**Alıştırmalar**
- A) Yaşam üzerine metinde anlatıcı kendini neyin mahkûmu olarak tanımlıyor?
- B) Yaşam üzerine metni iki cümleyle özetler misiniz?
- C) Yaşam üzerine metinde "Bir yanda İçimdeki" sözcüklerini içeren yerle açılıp "bana neden verildiğini?..." ile kapanan bölümü, "hesaplaşmalar" yerine "çatışmalar" koyarak yeniden yazar mısınız?

**Verilen Metin**
+ + + + +

Yalnızca benim hissedebildiklerime benden başka hiç kimsenin bana
anlatamayacaklarına giden bir yolculuktayım. Arkama baktığımda ulaşmaya
çalıştığım o yerden çok uzaktayım.
Bir yanda İçimdeki hesaplaşmalar,
bir yanda Yüreğimden taşanlar.
Bazen;
Beni her sabah neyin uyandırdığını?
Her gün nereye doğru ve neden gittiği mi?
Bu hayatı ne için yaşandığı mı?
Düşünüyorum.
Varlığımın yaşamın bir yerinde, bir şeyleri hiç değiştirip değiştirmediğini…
Adına yaşam denilen bu anlamsızlığın, tanımsızlığın bana neden verildiğini?...
Düşünüyorum.
Bazen soruyorum kendime…
Hiç düşüncelerimin önüne geçebiliyor muyum?
Hep düşüncelerimin ardında mı kalıyorum.
Bazen itiraf ediyorum kendime…
Bilmediklerimin mahkûmuyum.
Bildikleriminse efendisi.
Ben adını yaşam verdiğim, bir hapishanede yaşıyorum.
Duvarlarını, kendimce kendime dair beynimde yarattıklarımla ördüğüm.
“Yaşam” diye fısıldadı... Birileri kulağıma. Doğumla başlayan bilinmez
bir dünya, sonunda geriye kalan ise kocaman bir boşluk… Yaşam söz konusu
olduğunda acaba neden arada bir plağı değişen ama hiç durmadan aynı havayı
çalan plak olmaktan öteye gidemiyorum.

+ + + + +

**Sağlanan Veriler**
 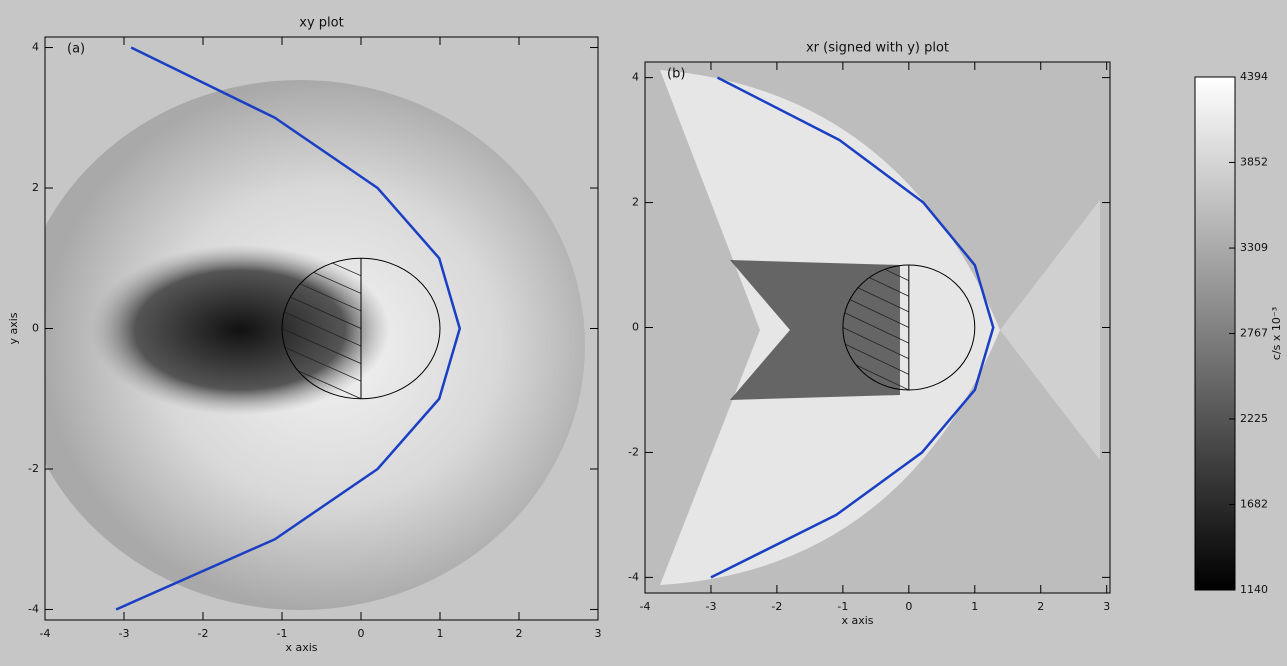 I want to click on colorbar-tick-label: 1682, so click(x=1254, y=504).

+ + + + +

**Yazılı Yanıtlarınız**
- A) Bilmediklerinin mahkûmu olarak.

- B) Anlatıcı, yalnızca kendi hissedebildiklerine giden bir yolculukta olduğunu, bir yanda içindeki hesaplaşmaların, bir yanda yüreğinden taşanların bulunduğunu söyler. Her sabah neyin uyandırdığını ve bu hayatın ne için yaşandığını düşünür; adını yaşam verdiği, duvarlarını beyninde yarattıklarıyla ördüğü bir hapishanede yaşadığını belirtir.

- C)
Bir yanda İçimdeki çatışmalar,
bir yanda Yüreğimden taşanlar.
Bazen;
Beni her sabah neyin uyandırdığını?
Her gün nereye doğru ve neden gittiği mi?
Bu hayatı ne için yaşandığı mı?
Düşünüyorum.
Varlığımın yaşamın bir yerinde, bir şeyleri hiç değiştirip değiştirmediğini…
Adına yaşam denilen bu anlamsızlığın, tanımsızlığın bana neden verildiğini?...